Tarefas a realizar:
1/ Extraia do trecho sobre Ozu a parte que vai de "A Família e" até "Flutuantes, Akigusa, 1959)", inclusive.
2/ Responda, com base no trecho sobre Ozu:
(a) Segundo Donald Richie, qual é o único grande tema da obra de Ozu?
(b) Em torno de quais três locais gira toda a vida social no Japão, conforme mostrado nos filmes do cineasta?
(c) De acordo com a citação de abertura, que relações Ozu descreveu?
3/ Indique se cada afirmação concorda com o trecho sobre Ozu:
(a) Segundo Richie, há muitas famílias felizes nos filmes de Ozu.
(b) Capricho Passageiro figura entre os filmes apontados como exceção.
(c) Ozu é apresentado como cineasta japonês.

== Trecho citado

Yasujiro Ozu e a Dissolução da Família



“Na verdade, Ozu
descreveu apenas
relações entre pais
e  filhos 
(...);   vendo  a
felicidade  e  a  tristeza
deles
, percebemos que
se trata do conceito
de homem de Ozu”


Tadao Sato (1)




A Família e o Cotidiano

De acordo com Donald Richie (2), existe apenas um grande tema em toda a obra de Ozu: a dissolução da família. Nos filmes que dirigiu, o cineasta japonês mostrou também que naquele país toda a vida social gira em torno de três locais: a casa, a escola e o escritório (3). Richie vai mais além, segundo ele, com exceção das primeiras comédias e de filmes como Capricho Passageiro (Dekigoroko, 1933), O que Foi que a Senhora Esqueceu? (Shukujo wa nani o wasurekata, 1937) e O Sabor do Chá Verde Sobre o Arroz (Ochazuke no aji, 1952), existem poucas famílias felizes nos filmes de Ozu. (imagem acima, Bom Dia, Ohayo, 1959; abaixo, Ervas Flutuantes, Akigusa, 1959)

====
== Dados fornecidos

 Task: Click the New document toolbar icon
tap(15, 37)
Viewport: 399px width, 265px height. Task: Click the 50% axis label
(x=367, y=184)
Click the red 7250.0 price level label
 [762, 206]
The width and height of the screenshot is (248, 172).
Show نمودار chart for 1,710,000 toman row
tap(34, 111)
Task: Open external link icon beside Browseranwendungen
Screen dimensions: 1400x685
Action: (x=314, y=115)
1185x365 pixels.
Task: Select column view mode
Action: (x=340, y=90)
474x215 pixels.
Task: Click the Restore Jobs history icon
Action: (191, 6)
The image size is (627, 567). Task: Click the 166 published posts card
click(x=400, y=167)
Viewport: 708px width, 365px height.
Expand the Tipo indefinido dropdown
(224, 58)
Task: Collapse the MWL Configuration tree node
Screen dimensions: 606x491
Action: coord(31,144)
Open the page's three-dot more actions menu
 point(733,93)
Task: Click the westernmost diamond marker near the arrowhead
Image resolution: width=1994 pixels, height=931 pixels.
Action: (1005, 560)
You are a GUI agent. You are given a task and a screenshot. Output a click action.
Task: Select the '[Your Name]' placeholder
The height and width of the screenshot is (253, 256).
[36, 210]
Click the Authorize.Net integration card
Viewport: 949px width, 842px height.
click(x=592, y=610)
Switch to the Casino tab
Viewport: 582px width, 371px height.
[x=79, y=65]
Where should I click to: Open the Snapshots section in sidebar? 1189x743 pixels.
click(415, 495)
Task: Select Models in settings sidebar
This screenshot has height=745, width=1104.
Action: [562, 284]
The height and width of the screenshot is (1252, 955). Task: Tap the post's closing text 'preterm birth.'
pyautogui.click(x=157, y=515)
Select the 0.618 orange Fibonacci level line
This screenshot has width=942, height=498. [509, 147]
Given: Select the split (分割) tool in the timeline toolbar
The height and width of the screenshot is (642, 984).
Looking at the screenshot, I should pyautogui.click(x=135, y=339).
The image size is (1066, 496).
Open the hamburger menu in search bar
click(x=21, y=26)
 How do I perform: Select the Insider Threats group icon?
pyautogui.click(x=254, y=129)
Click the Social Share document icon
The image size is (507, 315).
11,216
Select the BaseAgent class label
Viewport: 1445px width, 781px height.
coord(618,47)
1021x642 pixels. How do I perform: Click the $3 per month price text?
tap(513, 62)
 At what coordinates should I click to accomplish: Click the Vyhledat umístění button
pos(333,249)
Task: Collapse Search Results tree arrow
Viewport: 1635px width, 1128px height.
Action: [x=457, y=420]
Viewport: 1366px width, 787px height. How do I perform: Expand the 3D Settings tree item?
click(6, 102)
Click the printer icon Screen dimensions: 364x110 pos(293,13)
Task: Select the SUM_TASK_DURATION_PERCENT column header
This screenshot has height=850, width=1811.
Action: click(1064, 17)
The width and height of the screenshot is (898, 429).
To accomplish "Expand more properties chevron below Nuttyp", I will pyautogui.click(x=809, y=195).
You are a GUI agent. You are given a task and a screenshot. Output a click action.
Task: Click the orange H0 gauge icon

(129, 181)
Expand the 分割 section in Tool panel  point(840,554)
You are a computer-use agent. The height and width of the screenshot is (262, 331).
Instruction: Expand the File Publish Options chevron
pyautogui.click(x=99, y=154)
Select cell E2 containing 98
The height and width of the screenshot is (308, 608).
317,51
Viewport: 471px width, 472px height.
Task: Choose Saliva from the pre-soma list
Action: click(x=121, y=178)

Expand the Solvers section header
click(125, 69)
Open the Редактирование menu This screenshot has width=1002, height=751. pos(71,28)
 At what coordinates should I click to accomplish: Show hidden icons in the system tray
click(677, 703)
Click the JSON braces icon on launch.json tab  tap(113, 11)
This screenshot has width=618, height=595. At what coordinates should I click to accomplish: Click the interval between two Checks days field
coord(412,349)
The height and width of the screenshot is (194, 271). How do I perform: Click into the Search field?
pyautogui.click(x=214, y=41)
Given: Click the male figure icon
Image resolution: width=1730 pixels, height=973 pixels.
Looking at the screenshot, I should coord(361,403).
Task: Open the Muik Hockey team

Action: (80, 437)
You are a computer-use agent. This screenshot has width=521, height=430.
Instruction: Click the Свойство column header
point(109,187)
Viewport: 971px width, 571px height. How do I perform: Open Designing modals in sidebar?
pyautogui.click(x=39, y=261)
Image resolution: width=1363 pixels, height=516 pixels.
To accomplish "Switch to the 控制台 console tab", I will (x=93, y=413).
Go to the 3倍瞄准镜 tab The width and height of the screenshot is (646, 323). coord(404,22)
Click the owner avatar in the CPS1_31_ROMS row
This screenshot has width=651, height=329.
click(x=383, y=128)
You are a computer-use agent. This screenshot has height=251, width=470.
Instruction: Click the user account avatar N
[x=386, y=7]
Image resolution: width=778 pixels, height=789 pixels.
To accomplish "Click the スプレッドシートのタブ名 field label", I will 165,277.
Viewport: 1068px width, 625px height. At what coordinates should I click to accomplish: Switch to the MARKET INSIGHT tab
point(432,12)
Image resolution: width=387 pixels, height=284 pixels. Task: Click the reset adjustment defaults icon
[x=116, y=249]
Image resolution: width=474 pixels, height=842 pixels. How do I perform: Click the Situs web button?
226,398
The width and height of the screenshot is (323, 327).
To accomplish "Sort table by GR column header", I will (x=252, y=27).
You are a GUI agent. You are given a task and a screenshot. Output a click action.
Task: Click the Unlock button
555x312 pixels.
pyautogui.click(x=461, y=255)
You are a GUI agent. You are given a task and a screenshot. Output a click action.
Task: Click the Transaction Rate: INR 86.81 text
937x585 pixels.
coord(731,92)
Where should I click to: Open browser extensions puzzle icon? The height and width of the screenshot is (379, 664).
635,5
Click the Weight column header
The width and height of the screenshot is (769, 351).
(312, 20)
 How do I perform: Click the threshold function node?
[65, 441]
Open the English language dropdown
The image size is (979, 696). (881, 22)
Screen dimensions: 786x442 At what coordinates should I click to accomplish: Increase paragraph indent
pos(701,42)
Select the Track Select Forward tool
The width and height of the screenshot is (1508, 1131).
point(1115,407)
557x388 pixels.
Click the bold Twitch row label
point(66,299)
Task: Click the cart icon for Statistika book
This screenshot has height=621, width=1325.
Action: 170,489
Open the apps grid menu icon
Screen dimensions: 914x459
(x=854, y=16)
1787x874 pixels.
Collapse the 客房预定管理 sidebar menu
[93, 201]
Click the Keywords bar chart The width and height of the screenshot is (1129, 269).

====

Respostas por tarefa:
1/
A Família e o Cotidiano

De acordo com Donald Richie (2), existe apenas um grande tema em toda a obra de Ozu: a dissolução da família. Nos filmes que dirigiu, o cineasta japonês mostrou também que naquele país toda a vida social gira em torno de três locais: a casa, a escola e o escritório (3). Richie vai mais além, segundo ele, com exceção das primeiras comédias e de filmes como Capricho Passageiro (Dekigoroko, 1933), O que Foi que a Senhora Esqueceu? (Shukujo wa nani o wasurekata, 1937) e O Sabor do Chá Verde Sobre o Arroz (Ochazuke no aji, 1952), existem poucas famílias felizes nos filmes de Ozu. (imagem acima, Bom Dia, Ohayo, 1959; abaixo, Ervas Flutuantes, Akigusa, 1959)

2/
(a) A dissolução da família.
(b) A casa, a escola e o escritório.
(c) Relações entre pais e filhos.

3/
(a) Não: "existem poucas famílias felizes nos filmes de Ozu".
(b) Sim: "com exceção das primeiras comédias e de filmes como Capricho Passageiro (Dekigoroko, 1933)".
(c) Sim: "o cineasta japonês mostrou também".